The last few seasons have seen the Chicago Cubs acquire pitching in the off-season with low risk/high reward payoff come the next years trade deadline. Since the Cubs were clearly in a rebuilding state, it’s been completely logical. Paul Maholm and Scott Feldman. Now Jason Hammel and possibly Jeff Samardzija. But when do the Cubs need to say it’s time to hold on to some of these arms? I think that time is sooner than later.

It’s no secret the Cubs farm system is much improved under the new front office. With names like Javier Baez and Kris Bryant among others, the future is bright. When this group of prospects hits Wrigley is still up in the air as the organization is treading carefully with all of them, giving them time to progress and grow within the system.

But eventually the Cubs are going to have to look at balancing that “trade value” of all these pitchers with keeping the current roster competitive. Chris Bosio has done a spectacular job with the pitching staff. There’s no question the Cubs have potential on this staff. But with contracts about to run out, the talk is to get as much as they can for these guys while they can.

But then what?

Trading these guys at mid-season will be for basically two reasons.

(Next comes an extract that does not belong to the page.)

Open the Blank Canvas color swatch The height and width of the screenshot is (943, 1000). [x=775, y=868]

First, someone is in dire need of pitching for a playoff push. In turn you’re going to get mid-level guys, and likely not pitching, which is what we need. Or you just want to unload a guy because you don’t feel you’ll be able to re-sign them and want to get what you can. That can lead to not getting proper value for a player.

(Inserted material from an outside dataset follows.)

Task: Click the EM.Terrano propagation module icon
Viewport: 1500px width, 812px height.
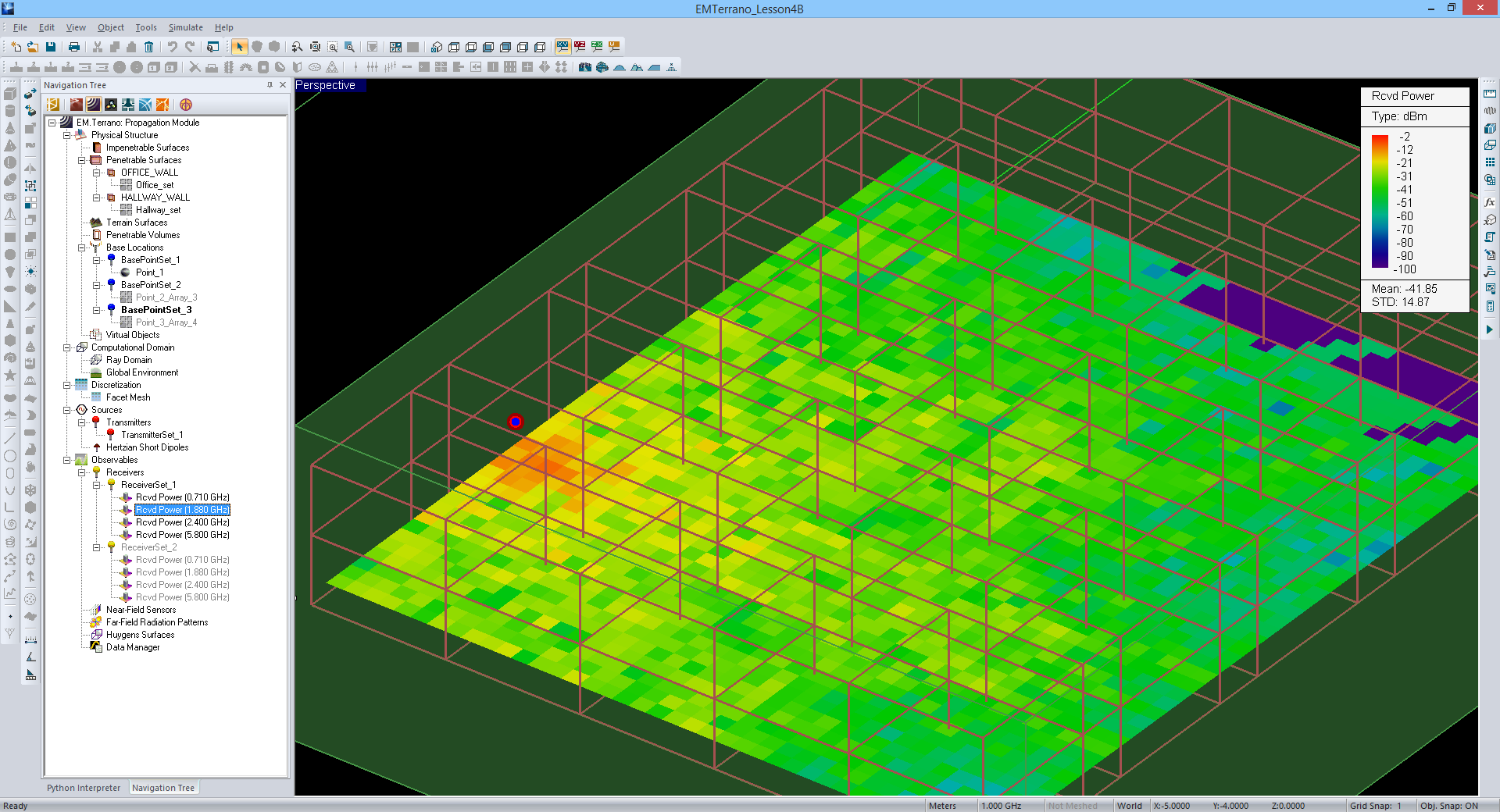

I’m aware the Cubs can’t keep all these guys, and many people feel very strongly one way or the other. “We’re still three years out, trade them.” Or, my thought, these are the guys we will be looking for in a few seasons and we’ll overpay for them. Samardzija is becoming a number one or two starter without a doubt. Travis Wood is probably a #2, and Hammel a #3. But these are all quality guys that aren’t past their prime. What are they going to do, ink another pitcher like Edwin Jackson in three years? (In his defense, he’s been much improved this season, but still WAY overpaid.)

No, the Cubs aren’t “there” yet. But I feel like with every trade like the ones being talked about, we reset the rebuilding clock a year or two. We aren’t pitching rich in the system. We have to start assessing need and saying, “Okay, we’ve got a good arm, let’s get a deal done.”

But I can’t sign them, I can just write about it.